Platinum Asset Management is one of our preferred fund managers having invested in the Platinum International Fund for the past 15years and recently adding the Platinum European Fund to clients’ portfolios.
Platinum has recently announced a new Listed Investment Company (LIC) that will invest in Asian (ex Japan) equities. While we are ongoing supporters of Platinum and their various funds and continue to explore the potential for Asian (ex Japan) investment opportunities, we are not recommending participation in this opportunity.
Providence has an ongoing stance against the structure of LIC’s, predominantly regarding the issue of options alongside the initial equity investment.

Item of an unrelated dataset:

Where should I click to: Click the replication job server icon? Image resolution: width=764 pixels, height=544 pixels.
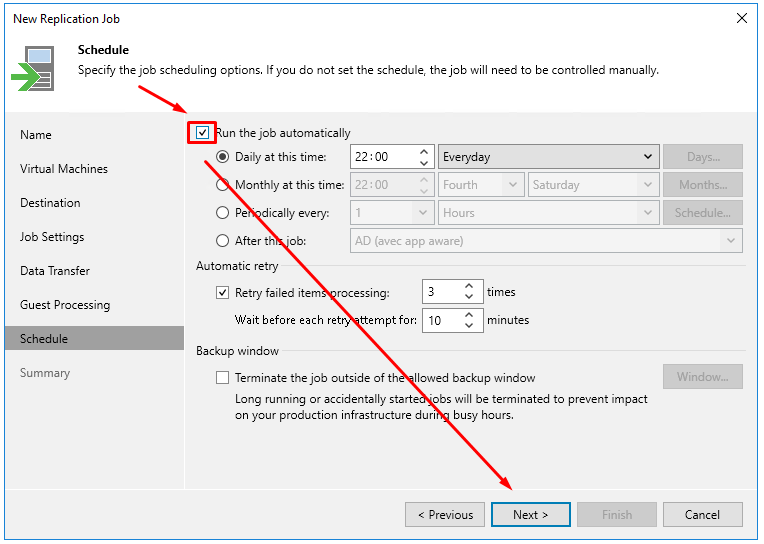pyautogui.click(x=34, y=68)
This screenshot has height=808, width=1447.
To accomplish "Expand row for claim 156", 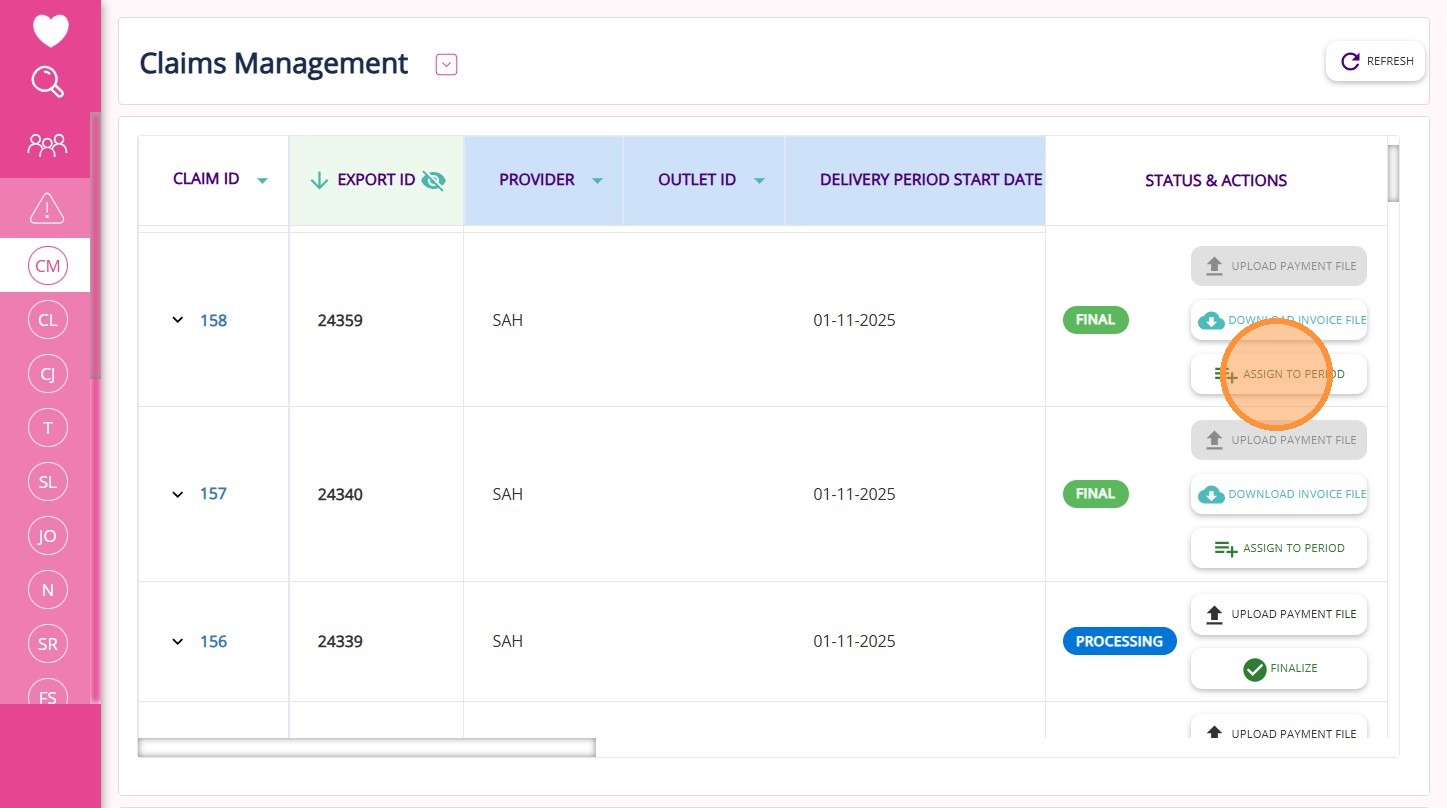I will tap(178, 641).
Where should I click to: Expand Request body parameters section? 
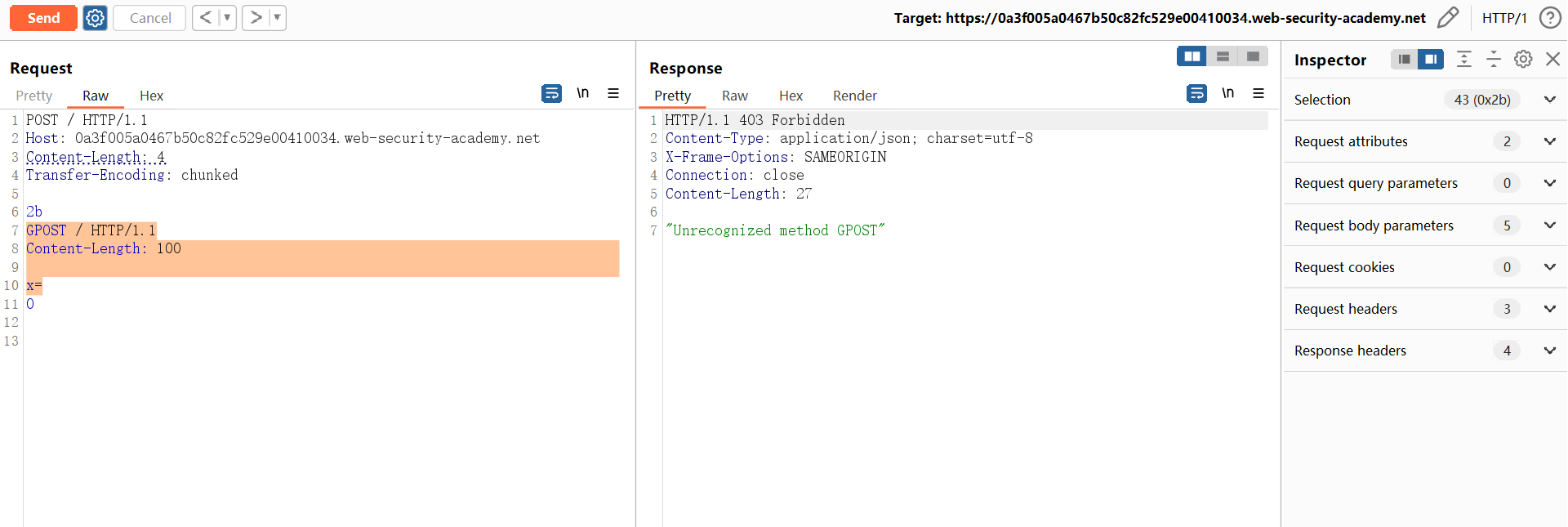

LIC’s issue options to appease investors regarding the issue price being above the net asset value (NAV) of the fund. Generally, the price is above the NAV given the transaction costs associated with listing an LIC; for example, listing fees and distribution fees paid to brokers.
While these options do have an inherent value, investors are forced into holding the right to buy the fund at some date in the future. In other words, a $10,000 investment in the LIC is accompanied with the right to buy an additional $10,000 worth of shares at some time in the future at the issue price. While this is marketed as a positive, our view is outlined below:
With that in mind, it is our view that the structure of LIC’s with associated options limits your investment upside but also leaves you entirely exposed to the downside.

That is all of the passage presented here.